The presentation will focus on our recent combinatorial experiments [1], and newer not yet presented data, that show the optoelectronic quality and the stability of thousands of compositions of hybrid perovskites. We will also show the effects of vapor-treatments and methods to re-grow hybrid perovskites to improve their optoelectronic quality [2]. Hyperspectral maps of steady-state absolute intensity photoluminescence (AIPL) are used to determine the quasi-Fermi level splitting (QFLS) [3] for the combinatorial libraries. For methyl ammonium iodobromides, the QFLS upon first illumination increases with bandgap and reaches a maximum of 1.27 eV under 1 Sun illumination intensity for a bandgap of 1.75 eV. However, the optoelectronic quality, defined as the ratio of the QFLS to the maximum theoretical QFLS for bandgap, decreases with bandgap from around 88% for 1.60 eV bandgap down to 82% for 1.84 eV bandgap. We will also present new data on the QFLS for formamidinium, cesium, and other +1 cations and show how they cross-correlate with the halide composition. We will also show new data on the QFLS for some novel lead-free 3D perovskites.
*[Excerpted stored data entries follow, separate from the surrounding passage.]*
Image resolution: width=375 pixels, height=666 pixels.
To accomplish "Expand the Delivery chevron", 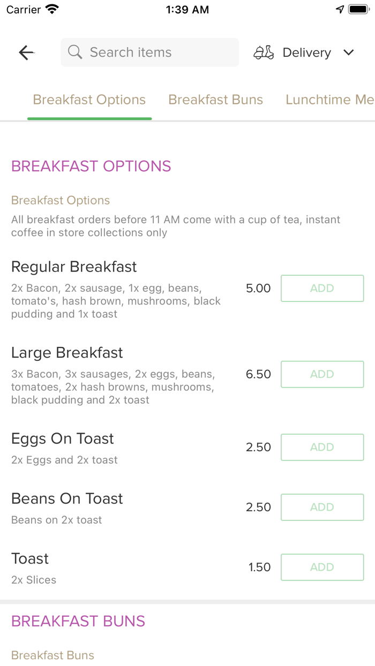I will [349, 52].
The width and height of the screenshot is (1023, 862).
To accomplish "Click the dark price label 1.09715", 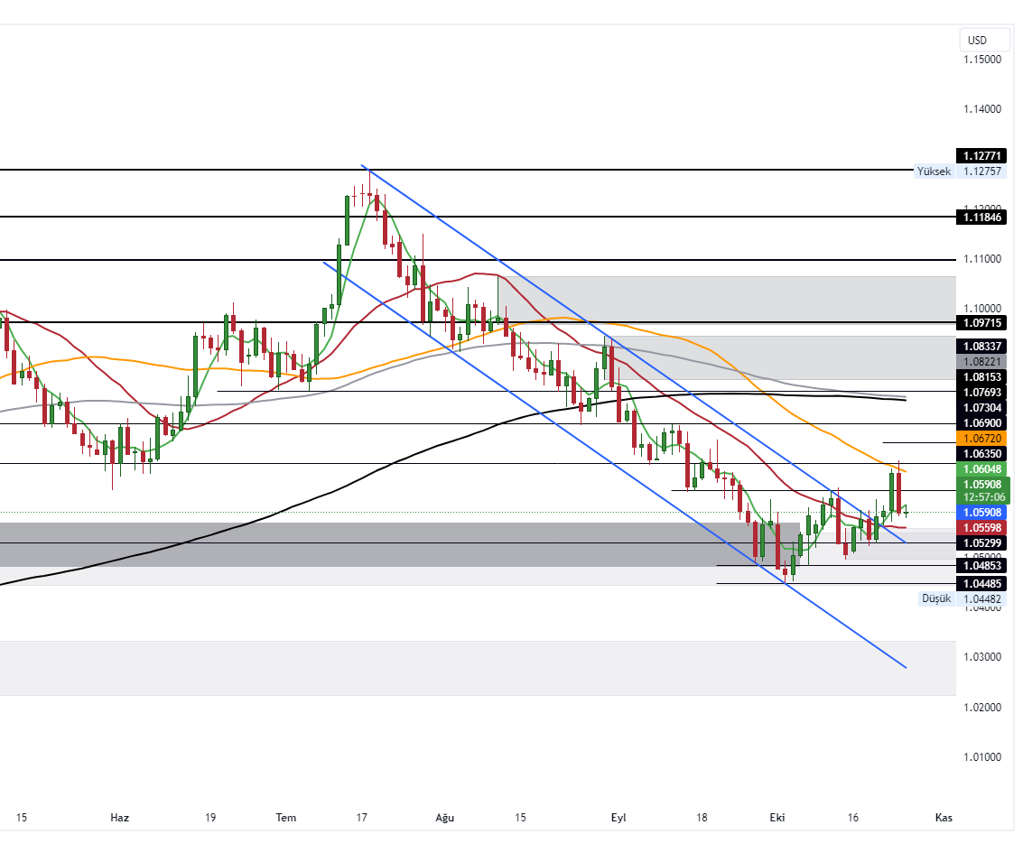I will (x=983, y=322).
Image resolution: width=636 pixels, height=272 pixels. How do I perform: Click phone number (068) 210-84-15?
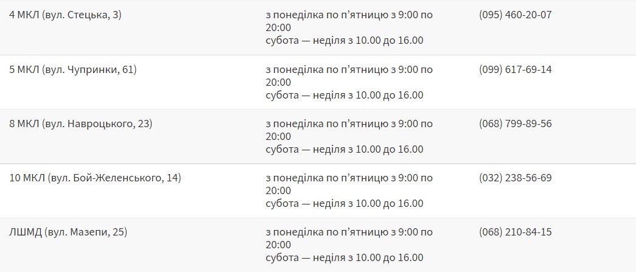(x=515, y=232)
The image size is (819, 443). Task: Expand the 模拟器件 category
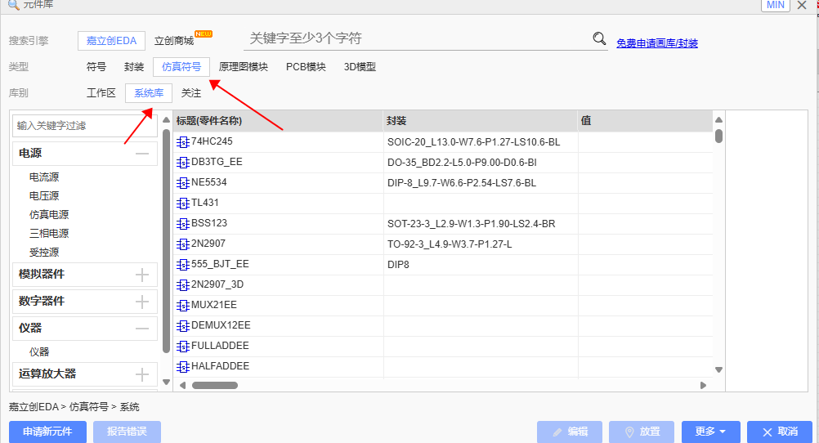pyautogui.click(x=142, y=275)
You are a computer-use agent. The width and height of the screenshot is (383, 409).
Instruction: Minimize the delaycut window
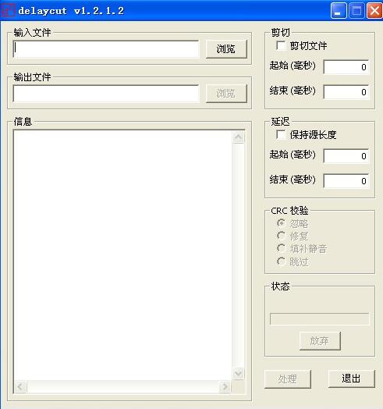pos(339,11)
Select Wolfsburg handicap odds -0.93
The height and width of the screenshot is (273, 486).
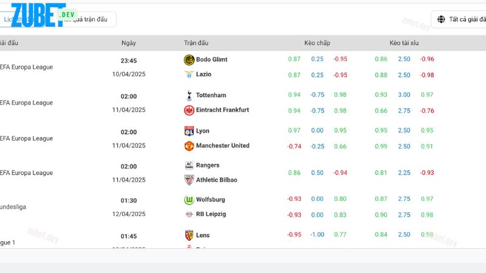coord(294,199)
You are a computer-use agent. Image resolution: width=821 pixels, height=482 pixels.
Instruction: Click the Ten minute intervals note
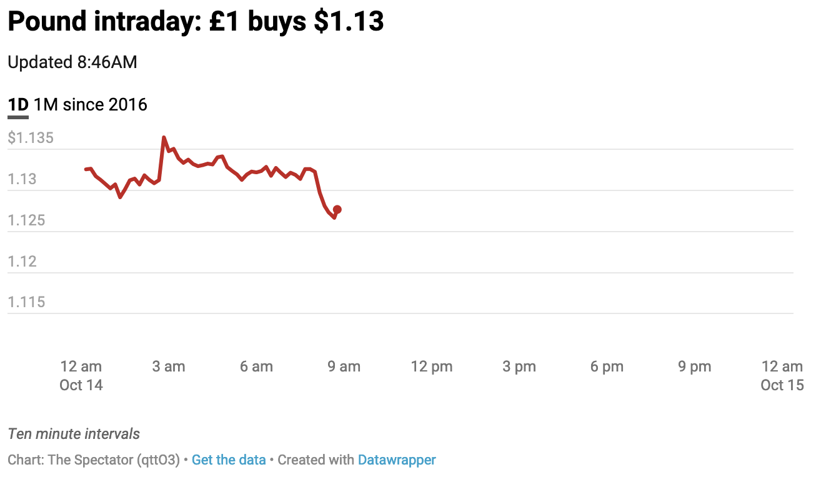pos(74,434)
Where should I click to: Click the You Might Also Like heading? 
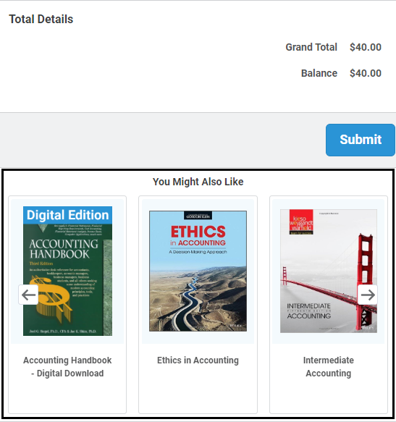[x=198, y=182]
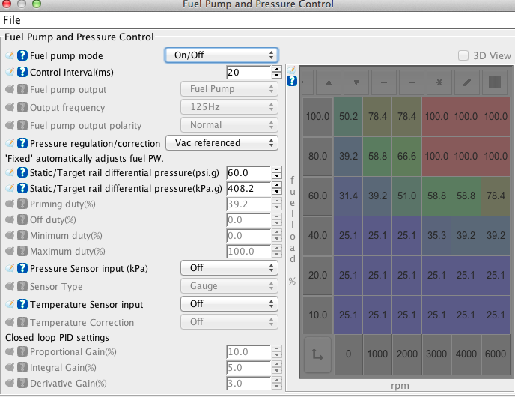Open help for Fuel pump mode

[22, 55]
We will also show the dynamic effect on QFLS that reversible light induced defects create, particularly for high bandgap hybrid perovskites and show the connection to halide vacancies. Even with the light induced defect, we show that stable QFLS of about 1.17 eV are possible. Comparing our QFLS to Voc values from HP devices reported in the literature indicates that higher open circuit voltages are possible for high bandgap perovskites but may require optimization of band alignment.

Analysis of the spectral shape of the PL emission suggests Franz-Keldysh broadening from local electric fields or from a screened Thomas-Fermi density of states (as opposed to a joint density of states due to Urbach disorder). We will also show results that reveal the local carrier temperatures in HP under steady state illumination. The presentation will also showcase recent results on the development of tandem photovoltaics with solution processed CIGS and CZTS as the bottom cells. 
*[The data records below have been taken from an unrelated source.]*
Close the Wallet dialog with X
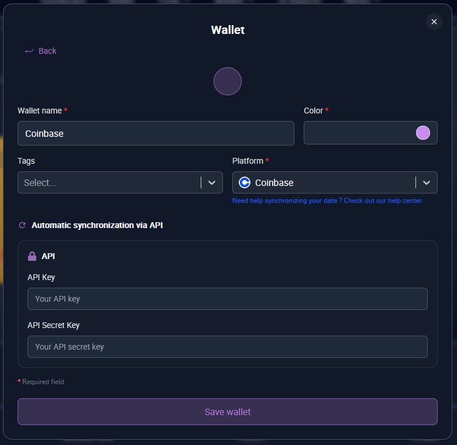The image size is (457, 445). click(x=434, y=22)
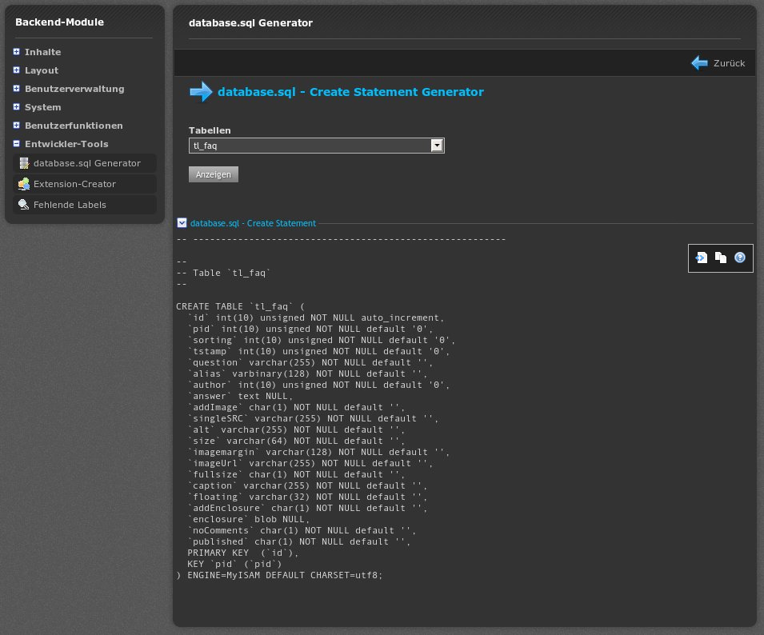Click the Fehlende Labels magnifier icon

(24, 205)
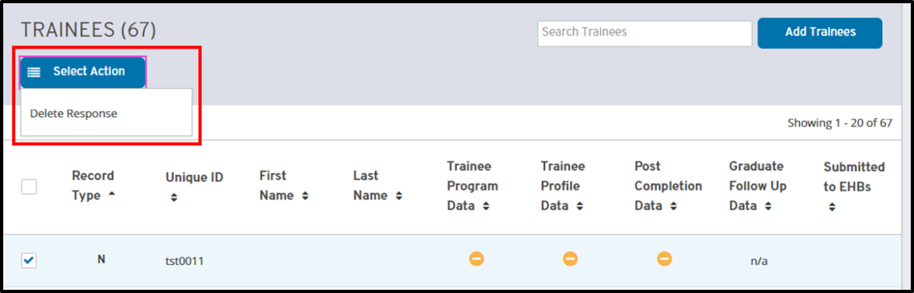This screenshot has width=914, height=293.
Task: Sort by Submitted to EHBs arrows
Action: [832, 208]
[1] Braly, Hillhouse, "Optoelectronic Quality and Stability of Hybrid Perovskites from MAPbI3 to MAPbI2Br using Composition Spread Libraries," J. Phys. Chem. C 120, 893-902 (2016).

[2] Tosun, Braly, Hillhouse, "Enhanced Carrier Lifetimes of Pure Iodide Hybrid Perovskite viaVapor-Equilibrated Re-Growth (VERG)", J. Phys. Chem. Lett. 2015, 6, 2503.

[3] Katahara, Hillhouse, “Quasi-Fermi level splitting and Sub-bandgap Absorptivity from Semiconductor Photoluminescence” J. Appl. Phys. 2014, 116, 173504.